Recanati saluta suor Barbara Brunalli che, dopo quattordici anni alla guida dell’Istituto Villaggio delle Ginestre, si appresta a lasciare l’incarico per assumere un nuovo e prestigioso ruolo. Da lunedì sarà infatti rappresentante legale dei 25 istituti Don Guanella presenti in Italia, tra residenze sanitarie assistenziali, centri di riabilitazione e scuole dell’infanzia.
Il suo arrivo a Recanati risale all’8 settembre 2012. «Era la mia prima esperienza nel campo della disabilità – racconta –. Ho dovuto conoscere gradualmente questa realtà, ma avevo un obiettivo chiaro: rendere il Villaggio sempre più aperto al territorio».
Un percorso che si è sviluppato seguendo l’insegnamento di don Guanella, fondatore dell’opera, che considerava queste strutture non semplici luoghi di assistenza, ma spazi di crescita e socializzazione. «Abbiamo lavorato per favorire il rapporto con la comunità – spiega suor Barbara – promuovendo attività culturali, sociali e ricreative e incentivando le uscite delle ospiti».
Oggi il Villaggio delle Ginestre accoglie 35 donne tra i 20 e i 70 anni in regime residenziale, affiancate da circa 15 utenti che frequentano il servizio diurno. A questi si aggiungono le attività ambulatoriali aperte anche all’esterno, un servizio sanitario radicato sul territorio fin dagli anni Settanta.

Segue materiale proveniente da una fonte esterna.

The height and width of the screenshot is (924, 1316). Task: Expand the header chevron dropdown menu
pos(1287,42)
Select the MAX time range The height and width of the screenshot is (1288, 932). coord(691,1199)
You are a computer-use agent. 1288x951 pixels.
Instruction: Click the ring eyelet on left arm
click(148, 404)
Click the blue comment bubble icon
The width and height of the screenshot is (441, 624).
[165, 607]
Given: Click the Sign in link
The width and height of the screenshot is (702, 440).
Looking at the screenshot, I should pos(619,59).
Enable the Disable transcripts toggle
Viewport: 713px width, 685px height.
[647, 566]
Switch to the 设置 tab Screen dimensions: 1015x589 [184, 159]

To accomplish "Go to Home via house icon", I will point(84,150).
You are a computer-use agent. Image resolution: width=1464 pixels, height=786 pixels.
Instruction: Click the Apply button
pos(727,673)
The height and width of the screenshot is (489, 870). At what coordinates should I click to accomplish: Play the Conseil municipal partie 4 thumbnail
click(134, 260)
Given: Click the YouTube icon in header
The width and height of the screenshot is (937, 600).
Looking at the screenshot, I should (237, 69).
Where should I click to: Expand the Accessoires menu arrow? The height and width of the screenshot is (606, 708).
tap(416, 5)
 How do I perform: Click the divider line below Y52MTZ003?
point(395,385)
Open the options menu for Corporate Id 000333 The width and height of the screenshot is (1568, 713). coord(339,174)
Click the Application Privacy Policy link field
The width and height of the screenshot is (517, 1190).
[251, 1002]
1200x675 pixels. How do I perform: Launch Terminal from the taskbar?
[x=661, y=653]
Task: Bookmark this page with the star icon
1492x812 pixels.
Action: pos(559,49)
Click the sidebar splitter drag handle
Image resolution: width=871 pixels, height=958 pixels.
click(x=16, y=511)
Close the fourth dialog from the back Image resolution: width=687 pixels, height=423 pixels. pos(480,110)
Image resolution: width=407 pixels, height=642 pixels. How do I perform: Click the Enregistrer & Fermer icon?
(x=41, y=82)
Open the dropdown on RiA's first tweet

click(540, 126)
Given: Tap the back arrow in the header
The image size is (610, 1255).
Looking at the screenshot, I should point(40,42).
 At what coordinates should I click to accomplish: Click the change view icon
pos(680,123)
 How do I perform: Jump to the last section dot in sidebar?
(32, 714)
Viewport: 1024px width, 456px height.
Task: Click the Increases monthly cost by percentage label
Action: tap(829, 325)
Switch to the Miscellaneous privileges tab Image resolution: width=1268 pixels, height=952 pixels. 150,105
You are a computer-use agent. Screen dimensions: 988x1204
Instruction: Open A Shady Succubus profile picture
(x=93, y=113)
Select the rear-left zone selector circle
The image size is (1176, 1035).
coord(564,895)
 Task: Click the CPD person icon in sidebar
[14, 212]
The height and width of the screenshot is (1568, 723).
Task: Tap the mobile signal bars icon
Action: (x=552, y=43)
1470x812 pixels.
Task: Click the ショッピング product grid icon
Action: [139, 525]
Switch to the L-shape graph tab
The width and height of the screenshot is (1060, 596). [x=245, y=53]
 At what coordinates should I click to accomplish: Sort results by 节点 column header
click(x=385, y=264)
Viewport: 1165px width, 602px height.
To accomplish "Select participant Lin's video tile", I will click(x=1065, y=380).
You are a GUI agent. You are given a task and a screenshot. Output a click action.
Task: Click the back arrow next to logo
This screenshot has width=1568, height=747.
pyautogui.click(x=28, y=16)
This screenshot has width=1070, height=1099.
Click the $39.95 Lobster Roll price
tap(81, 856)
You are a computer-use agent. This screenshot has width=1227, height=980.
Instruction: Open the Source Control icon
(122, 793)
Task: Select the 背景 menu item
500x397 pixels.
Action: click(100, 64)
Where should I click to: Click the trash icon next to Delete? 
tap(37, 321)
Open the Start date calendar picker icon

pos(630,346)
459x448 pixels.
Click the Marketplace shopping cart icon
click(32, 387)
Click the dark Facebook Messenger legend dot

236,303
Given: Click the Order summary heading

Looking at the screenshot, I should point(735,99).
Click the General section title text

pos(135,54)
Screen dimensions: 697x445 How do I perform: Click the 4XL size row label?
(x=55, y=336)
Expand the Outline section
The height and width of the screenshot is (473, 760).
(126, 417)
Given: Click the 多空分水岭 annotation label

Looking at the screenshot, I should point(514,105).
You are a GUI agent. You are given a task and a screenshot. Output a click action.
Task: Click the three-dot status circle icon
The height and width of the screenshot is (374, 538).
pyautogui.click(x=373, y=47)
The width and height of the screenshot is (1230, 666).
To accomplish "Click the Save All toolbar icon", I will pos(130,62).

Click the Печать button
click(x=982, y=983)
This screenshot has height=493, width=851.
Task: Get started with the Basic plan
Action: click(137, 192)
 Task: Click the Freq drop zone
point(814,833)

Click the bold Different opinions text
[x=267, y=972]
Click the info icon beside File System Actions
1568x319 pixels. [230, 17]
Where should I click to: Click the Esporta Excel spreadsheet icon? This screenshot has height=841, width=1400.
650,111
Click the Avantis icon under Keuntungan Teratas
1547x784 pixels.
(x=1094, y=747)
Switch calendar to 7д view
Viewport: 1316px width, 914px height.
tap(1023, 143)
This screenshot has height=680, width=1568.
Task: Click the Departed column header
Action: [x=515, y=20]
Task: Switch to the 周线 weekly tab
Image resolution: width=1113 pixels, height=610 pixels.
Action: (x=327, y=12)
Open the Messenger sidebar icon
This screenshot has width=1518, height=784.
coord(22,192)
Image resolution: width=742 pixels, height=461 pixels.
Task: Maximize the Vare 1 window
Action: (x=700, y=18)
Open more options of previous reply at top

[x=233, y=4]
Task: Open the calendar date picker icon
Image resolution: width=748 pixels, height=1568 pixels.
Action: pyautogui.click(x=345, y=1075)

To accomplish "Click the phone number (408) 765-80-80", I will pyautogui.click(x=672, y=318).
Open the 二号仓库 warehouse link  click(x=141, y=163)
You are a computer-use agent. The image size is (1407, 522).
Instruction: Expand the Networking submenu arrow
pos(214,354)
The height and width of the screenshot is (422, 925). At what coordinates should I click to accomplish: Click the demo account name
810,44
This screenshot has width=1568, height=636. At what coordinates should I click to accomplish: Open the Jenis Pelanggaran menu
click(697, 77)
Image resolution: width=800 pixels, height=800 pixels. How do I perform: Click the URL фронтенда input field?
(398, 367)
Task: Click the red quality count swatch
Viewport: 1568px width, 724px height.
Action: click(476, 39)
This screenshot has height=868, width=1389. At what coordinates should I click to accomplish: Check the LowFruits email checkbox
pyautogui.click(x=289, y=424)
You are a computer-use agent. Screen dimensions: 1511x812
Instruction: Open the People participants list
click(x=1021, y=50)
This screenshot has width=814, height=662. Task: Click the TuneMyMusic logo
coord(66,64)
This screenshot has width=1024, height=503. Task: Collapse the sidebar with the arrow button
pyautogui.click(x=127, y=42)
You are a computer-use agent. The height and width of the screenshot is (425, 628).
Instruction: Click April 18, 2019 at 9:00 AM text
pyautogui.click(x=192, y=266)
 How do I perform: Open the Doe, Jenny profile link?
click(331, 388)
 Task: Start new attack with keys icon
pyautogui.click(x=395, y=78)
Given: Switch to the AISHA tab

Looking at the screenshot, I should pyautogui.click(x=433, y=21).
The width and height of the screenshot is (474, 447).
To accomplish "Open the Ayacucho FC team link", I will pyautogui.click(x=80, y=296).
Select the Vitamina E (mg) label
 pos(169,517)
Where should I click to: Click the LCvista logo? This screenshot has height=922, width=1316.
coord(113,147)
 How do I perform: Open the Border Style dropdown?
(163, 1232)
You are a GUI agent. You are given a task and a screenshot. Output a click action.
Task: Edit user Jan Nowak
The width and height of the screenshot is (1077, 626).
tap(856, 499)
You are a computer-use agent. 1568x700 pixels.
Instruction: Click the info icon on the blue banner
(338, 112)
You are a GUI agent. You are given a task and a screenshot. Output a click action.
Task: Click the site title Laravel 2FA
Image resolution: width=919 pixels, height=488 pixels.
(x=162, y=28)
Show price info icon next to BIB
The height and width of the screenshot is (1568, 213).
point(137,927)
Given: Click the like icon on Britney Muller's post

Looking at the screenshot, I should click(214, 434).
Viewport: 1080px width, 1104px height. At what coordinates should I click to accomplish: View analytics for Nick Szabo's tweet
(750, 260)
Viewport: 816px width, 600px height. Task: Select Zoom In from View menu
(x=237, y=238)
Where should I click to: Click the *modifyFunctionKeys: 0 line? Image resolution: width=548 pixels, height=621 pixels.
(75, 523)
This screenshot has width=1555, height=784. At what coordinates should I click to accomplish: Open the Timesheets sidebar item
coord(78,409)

Numerose le iniziative portate avanti negli anni. Tra queste, diversi laboratori, dal cartonaggio alle attività legate alla natura, con l’utilizzo della serra e la lavorazione di materiali naturali. Non mancano i mercatini organizzati in occasione delle festività cittadine, così come nuovi progetti, tra cui una biblioteca interna che in futuro potrebbe essere aperta al pubblico, coinvolgendo direttamente le ospiti nella gestione.

Importante anche l’aspetto culturale e musicale, sviluppato attraverso collaborazioni con realtà locali. «La musica per le ragazze è molto significativa – sottolinea suor Barbara – perché suscita entusiasmo, partecipazione e momenti di grande condivisione».
Al centro del lavoro educativo resta sempre la persona. «Il bisogno principale delle persone con disabilità è essere accolte e valorizzate. Spesso ci si ferma alla disabilità e si perde di vista la persona. È fondamentale ascoltare anche ciò che non riescono a esprimere a parole e comprendere i loro reali bisogni, favorendo relazioni e occasioni di confronto con l’esterno».
Tra le prove più difficili affrontate durante il suo mandato c’è stato il periodo della pandemia. «È stato un momento complesso perché le ospiti non potevano rientrare in famiglia. Tuttavia si è rafforzato il senso di famiglia all’interno della struttura. Siamo riusciti a tutelare sia l’equilibrio psicologico sia la salute, senza registrare casi nel periodo più critico».
A raccogliere il suo testimone sarà suor Flora, già presente nella struttura da due anni, assicurando così continuità al lavoro svolto.
Nel lasciare Recanati, suor Barbara porta con sé soprattutto i rapporti umani costruiti nel tempo. «Conservo legami profondi con ospiti, famiglie e colleghi. Recanati mi mancherà molto. Ogni cambiamento rappresenta una sfida, ma fa parte del nostro cammino».